Aguilarite is bright lead-gray on fresh surfaces but becomes dull iron black when exposed to air.[3] The mineral occurs with massive habit, as elongated pseudododecahedral crystals up to 3cm (01inches), or as intergrowths with acanthite or naumannite.
In the late 19th century, Ponciano Aguilar, superintendent of the San Carlos mine in Guanajuato, Mexico, found several specimens of a mineral thought to be naumannite. The samples were given to F. A. Genth for identification, who, along with S. L. Penfield, discovered that it was a new mineral. The mineral was described in the American Journal of Science in 1891 and named aguilarite in honor of Ponciano Aguilar. When the International Mineralogical Association was founded, aguilarite was grandfathered as a valid mineral species.[4]
Aguilarite is uncommon, and forms at relatively low temperatures in hydrothermal deposits rich in silver and selenium but deficient in sulfur. The mineral is known from a number of countries in North and South America, Europe, Asia, and Australasia.[3] Aguilarite occurs in association with acanthite, calcite, naumannite, pearceite, proustite, silver, stephanite, and quartz.[5]
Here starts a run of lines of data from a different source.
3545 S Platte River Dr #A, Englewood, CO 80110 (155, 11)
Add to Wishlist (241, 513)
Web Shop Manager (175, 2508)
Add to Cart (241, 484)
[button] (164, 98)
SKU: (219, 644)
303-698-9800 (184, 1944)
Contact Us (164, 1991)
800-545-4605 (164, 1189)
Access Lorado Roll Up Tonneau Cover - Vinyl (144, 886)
In 2013, aguilarite's chemistry and crystal structure were reexamined by Bindi and Pingitore. The significant reevaluation of aguilarite did not discredit its status as a valid mineral, but it was established as the selenium analogue of acanthite instead of sulfur-rich naumannite. The sample primarily studied came from the Gem and Mineral Collection of the Department of Geosciences at Princeton University.
The work of Petruk et al. in 1974 formed the basis of knowledge regarding the silver–sulfur–selenium system for about forty years. They indexed their x-ray diffraction patterns of aguilarite on an orthorhombic cell similar to naumannite. Bindi and Pingitore determined that aguilarite is, in fact, monoclinic and is isostructural to acanthite and not naumannite. Bindi and Pingitore believe that Petruk et al. were unable to resolve closely spaced peaks due to low resolution equipment, making aguilarite appear similar to naumannite. Additionally, a number of inconsistencies in unit cell dimensions in the 1974 work show that aguilarite does not have the same structure as naumannite.
The crystal structure of aguilarite consists of planes nearly parallel to (010) composed of tetrahedrally coordinated nonmetal atoms and AgX3 triangles (where X is a nonmetal). The planes are joined by twofold-coordinated silver atoms.
Aguilarite is part of the acanthite-like solid solution series Ag2S–Ag2S0.4Se0.6. The mineral comprises the range from 50 atomic percent selenium up to the transition from monoclinic to orthorhombic.